§ Exercise requirements
Only one stretch of the records below is wanted: the lines from the one holding "Expand More Options" through the one holding "You are a computer-use agent. Screen". Return it exactly, both ends included.

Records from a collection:
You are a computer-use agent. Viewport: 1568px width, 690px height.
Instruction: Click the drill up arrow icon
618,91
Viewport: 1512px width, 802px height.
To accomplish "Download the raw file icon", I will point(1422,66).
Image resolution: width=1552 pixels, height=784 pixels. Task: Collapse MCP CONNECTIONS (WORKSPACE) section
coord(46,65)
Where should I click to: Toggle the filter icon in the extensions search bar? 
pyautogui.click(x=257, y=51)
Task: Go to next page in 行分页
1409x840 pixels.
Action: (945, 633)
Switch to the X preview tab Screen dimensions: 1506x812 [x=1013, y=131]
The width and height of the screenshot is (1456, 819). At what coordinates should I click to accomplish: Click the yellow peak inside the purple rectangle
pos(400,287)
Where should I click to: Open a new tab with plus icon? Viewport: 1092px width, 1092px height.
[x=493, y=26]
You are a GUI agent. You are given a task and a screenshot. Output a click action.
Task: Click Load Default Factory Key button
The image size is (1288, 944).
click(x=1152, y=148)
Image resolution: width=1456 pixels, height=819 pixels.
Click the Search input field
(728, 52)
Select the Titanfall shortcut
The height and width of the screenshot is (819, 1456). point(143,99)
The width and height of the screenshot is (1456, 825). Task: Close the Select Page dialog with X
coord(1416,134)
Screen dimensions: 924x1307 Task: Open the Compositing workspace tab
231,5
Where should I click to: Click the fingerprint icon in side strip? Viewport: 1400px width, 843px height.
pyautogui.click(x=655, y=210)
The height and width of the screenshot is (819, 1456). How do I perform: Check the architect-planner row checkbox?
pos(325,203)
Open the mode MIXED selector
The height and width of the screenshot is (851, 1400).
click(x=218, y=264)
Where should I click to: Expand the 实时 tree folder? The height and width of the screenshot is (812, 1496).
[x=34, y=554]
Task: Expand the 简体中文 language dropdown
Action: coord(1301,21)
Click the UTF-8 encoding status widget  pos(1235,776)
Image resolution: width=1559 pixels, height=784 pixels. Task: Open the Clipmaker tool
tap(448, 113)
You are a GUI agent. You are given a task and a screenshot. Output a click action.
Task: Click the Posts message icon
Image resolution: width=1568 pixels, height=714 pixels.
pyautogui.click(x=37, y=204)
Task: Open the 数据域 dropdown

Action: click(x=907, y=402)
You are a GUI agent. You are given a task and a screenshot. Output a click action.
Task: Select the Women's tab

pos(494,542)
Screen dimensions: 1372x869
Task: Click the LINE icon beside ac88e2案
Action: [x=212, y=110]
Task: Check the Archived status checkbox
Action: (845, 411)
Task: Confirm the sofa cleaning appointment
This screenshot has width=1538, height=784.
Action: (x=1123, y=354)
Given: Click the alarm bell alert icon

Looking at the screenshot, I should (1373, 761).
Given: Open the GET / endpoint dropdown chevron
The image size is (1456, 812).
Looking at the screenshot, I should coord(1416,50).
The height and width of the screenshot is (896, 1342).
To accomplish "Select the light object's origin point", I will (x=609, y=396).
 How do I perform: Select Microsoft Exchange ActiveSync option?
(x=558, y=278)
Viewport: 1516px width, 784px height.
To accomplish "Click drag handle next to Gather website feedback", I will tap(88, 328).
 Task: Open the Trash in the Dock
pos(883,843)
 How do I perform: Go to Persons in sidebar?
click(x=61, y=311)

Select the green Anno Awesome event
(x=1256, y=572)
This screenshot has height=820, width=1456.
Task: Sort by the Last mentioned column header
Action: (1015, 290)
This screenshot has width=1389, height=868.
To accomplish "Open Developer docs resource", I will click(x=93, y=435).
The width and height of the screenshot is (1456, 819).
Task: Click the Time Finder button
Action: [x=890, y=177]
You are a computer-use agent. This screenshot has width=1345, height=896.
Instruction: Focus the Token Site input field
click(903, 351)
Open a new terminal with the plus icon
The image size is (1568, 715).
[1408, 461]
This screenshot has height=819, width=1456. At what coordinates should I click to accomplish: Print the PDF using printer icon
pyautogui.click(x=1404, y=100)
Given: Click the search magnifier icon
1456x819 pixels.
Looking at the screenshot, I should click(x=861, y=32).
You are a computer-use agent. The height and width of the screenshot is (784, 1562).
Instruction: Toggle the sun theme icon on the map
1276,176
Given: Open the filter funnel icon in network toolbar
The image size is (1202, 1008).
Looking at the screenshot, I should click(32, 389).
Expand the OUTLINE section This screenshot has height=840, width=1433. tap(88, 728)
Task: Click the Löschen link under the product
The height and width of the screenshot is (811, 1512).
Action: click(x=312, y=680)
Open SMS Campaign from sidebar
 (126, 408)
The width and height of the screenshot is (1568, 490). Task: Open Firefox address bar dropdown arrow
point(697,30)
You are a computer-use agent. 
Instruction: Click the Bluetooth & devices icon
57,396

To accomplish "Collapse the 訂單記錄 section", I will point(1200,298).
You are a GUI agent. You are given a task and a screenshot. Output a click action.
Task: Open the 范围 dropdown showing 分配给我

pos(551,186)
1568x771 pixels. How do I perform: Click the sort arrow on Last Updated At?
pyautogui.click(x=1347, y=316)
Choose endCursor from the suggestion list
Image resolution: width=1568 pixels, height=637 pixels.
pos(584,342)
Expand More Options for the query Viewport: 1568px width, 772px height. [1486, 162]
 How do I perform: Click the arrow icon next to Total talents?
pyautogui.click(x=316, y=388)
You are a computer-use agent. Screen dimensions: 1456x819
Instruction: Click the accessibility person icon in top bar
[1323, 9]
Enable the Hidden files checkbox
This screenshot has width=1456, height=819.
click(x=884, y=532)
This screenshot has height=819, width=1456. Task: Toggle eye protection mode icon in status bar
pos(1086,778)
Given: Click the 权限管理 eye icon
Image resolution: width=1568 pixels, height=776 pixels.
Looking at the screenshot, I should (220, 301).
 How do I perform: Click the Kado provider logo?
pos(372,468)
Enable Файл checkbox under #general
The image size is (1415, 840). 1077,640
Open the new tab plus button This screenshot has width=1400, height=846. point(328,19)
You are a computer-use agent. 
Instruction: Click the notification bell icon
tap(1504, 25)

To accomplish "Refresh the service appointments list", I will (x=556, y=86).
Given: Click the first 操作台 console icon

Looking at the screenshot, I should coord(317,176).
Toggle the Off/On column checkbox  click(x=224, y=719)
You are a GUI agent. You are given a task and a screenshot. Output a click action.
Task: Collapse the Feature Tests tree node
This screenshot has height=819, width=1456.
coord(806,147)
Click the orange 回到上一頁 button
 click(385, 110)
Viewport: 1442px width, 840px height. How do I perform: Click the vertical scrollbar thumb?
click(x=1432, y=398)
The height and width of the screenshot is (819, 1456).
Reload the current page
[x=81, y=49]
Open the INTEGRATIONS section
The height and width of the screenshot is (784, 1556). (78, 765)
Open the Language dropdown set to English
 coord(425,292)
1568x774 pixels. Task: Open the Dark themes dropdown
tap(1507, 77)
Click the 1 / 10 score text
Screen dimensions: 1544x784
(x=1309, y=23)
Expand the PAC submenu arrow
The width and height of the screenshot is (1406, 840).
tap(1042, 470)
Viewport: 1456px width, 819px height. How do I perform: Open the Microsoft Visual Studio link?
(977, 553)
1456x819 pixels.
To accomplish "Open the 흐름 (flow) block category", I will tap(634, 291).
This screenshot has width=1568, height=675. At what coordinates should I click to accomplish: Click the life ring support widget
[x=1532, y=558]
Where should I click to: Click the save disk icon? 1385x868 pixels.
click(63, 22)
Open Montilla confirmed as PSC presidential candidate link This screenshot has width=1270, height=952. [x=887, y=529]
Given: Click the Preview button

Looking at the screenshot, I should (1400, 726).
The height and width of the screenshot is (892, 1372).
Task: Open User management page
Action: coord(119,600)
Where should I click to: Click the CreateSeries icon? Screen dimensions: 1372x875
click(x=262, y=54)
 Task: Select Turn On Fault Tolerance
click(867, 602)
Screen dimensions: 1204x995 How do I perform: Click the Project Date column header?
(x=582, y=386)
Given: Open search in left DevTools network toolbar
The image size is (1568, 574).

§ Your response
Expand More Options for the query Viewport: 1568px width, 772px height. [1486, 162]
 How do I perform: Click the arrow icon next to Total talents?
pyautogui.click(x=316, y=388)
You are a computer-use agent. Screen dimensions: 1456x819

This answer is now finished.